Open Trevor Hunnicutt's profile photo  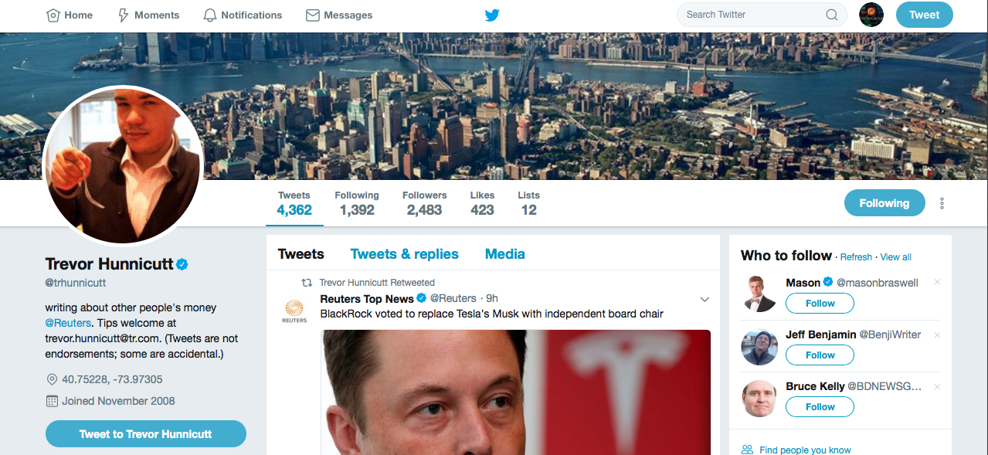[x=124, y=164]
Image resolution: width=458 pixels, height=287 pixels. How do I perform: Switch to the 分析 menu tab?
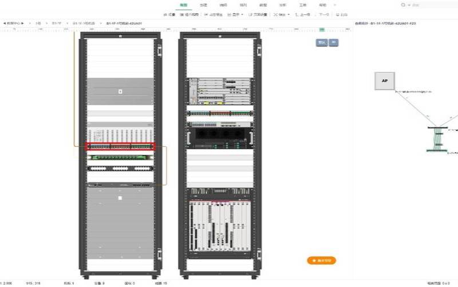point(283,5)
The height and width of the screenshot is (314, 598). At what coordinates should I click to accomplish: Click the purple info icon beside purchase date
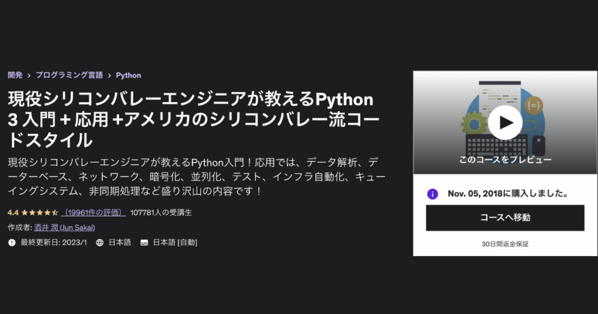point(432,194)
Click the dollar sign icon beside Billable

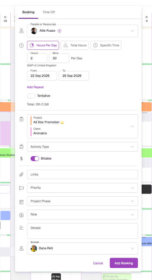click(x=21, y=158)
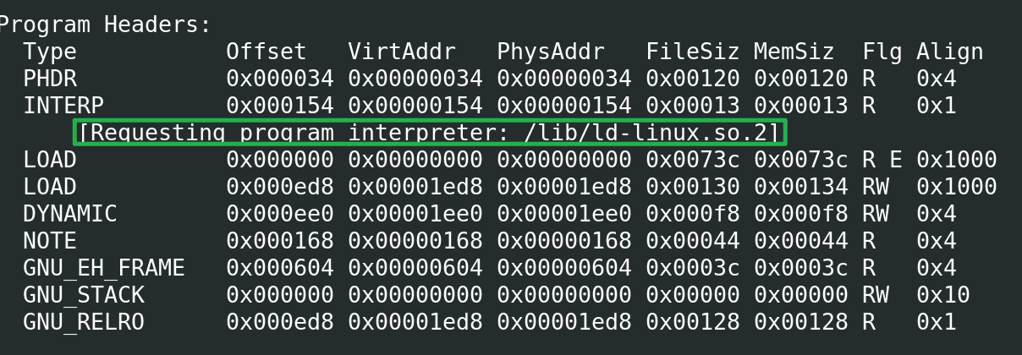This screenshot has width=1022, height=355.
Task: Select the Offset column header
Action: (x=266, y=52)
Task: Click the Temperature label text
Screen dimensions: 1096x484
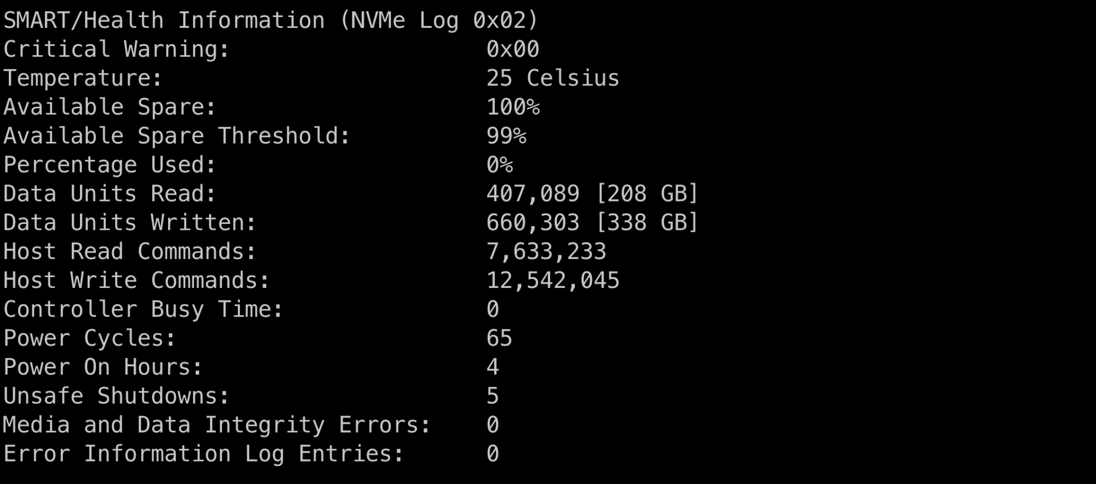Action: pyautogui.click(x=83, y=78)
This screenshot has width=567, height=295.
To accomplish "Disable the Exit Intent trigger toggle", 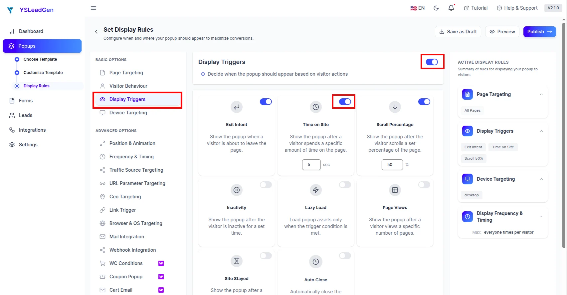I will pyautogui.click(x=266, y=102).
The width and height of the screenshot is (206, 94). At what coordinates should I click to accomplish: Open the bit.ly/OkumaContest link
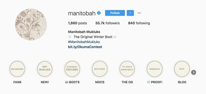(x=85, y=47)
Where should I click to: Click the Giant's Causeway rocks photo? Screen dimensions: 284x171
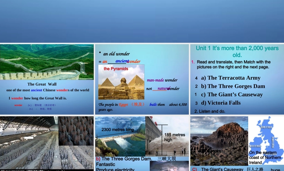tap(219, 141)
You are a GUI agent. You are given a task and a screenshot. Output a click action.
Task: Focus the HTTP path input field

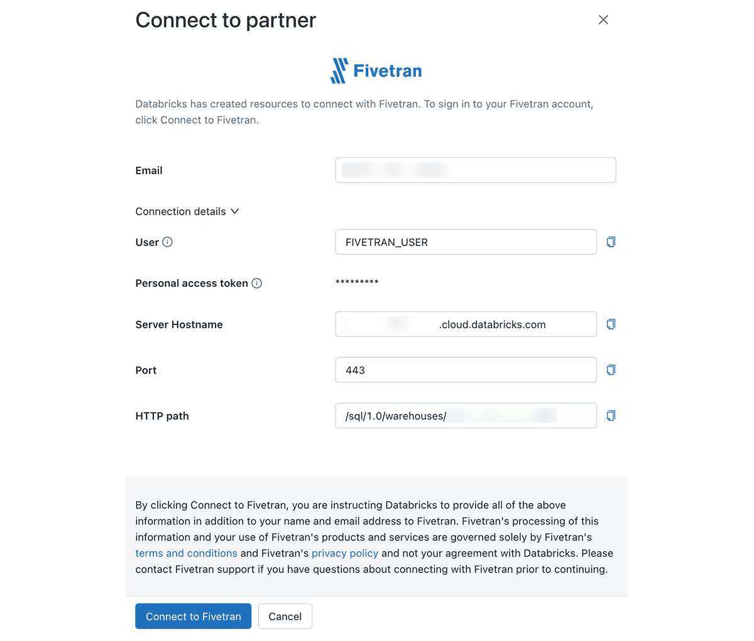coord(466,416)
—————
▶ [Problem description]: Put the lines above, from the line containing "The width and" through the line containing "tap(219, 141)", inclusive, into a Markdown table with the columns No. and Line. Number each row, skip blank lines, and omit the pictures.

▶ [In response]:
| No. | Line |
|---|---|
| 1 | The width and height of the screenshot is (206, 94). At what coordinates should I click to accomplish: Open the bit.ly/OkumaContest link |
| 2 | (x=85, y=47) |
| 3 | Where should I click to: Click the Giant's Causeway rocks photo? Screen dimensions: 284x171 |
| 4 | tap(219, 141) |